Black people with knee osteoarthritis may have a worse quality of life than white patients in part
because they’re less likely to be offered knee replacement surgery or to get the procedure when it’s recommended, a U.S. study suggests.
Knee replacement surgery has the potential to turn back the clock for people suffering from severe joint pain that limits their mobility and makes it hard for them to complete daily tasks. While surgery can’t return people to the same level of comfort and function they had before they developed arthritis, it can make them feel much less disabled.

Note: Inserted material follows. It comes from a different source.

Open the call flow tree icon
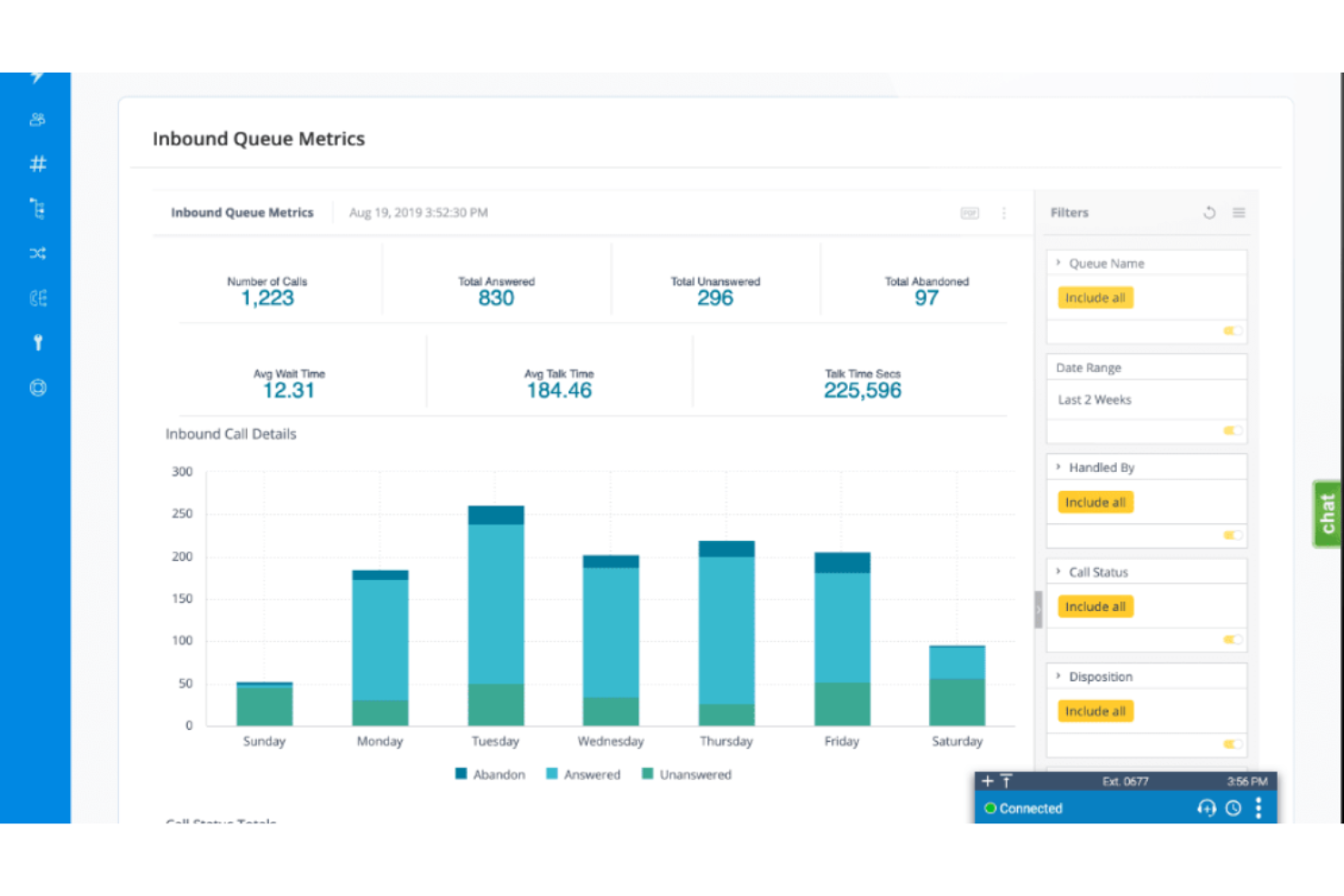This screenshot has width=1344, height=896. coord(37,208)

Based on the current rates of knee replacement surgery among all black and white men and women in the U.S. who might qualify for the procedure, researchers estimated that blacks are potentially
missing out on tens of thousands of years with better quality of life compared to their white counterparts, according to the report in Arthritis Care & Research.
The researchers created a computer model to estimate the effect of knee replacement on what’s known as quality-adjusted life years (QALY), which is a measure of both functional ability and its impact on overall quality of life, and takes into account total expected duration of life.
“Underutilization of the highly successful surgery leads to drastic losses of quality adjusted life
years among racial minorities,” said senior study author Elena Losina, an orthopedics researcher at Brigham and Women’s Hospital and Harvard Medical School in Boston.
In the computer simulation developed by the researchers, hypothetical patients were 66 years old, on average, and usually had moderate to severe knee osteoarthritis. This is a typical age and symptom burden experienced by people who get surgery in the U.S.
Then, the study team estimated that about 23 percent of white patients and 12 percent of black patients would be offered total knee replacement surgery, based on findings from previous research done in the Veterans Affairs healthcare system.
Based on results from a different study, researchers then estimated that 83 percent of white men and 59 percent of black men offered surgery decided to get the operation, as did 78 percent of white women and 64 percent of black women.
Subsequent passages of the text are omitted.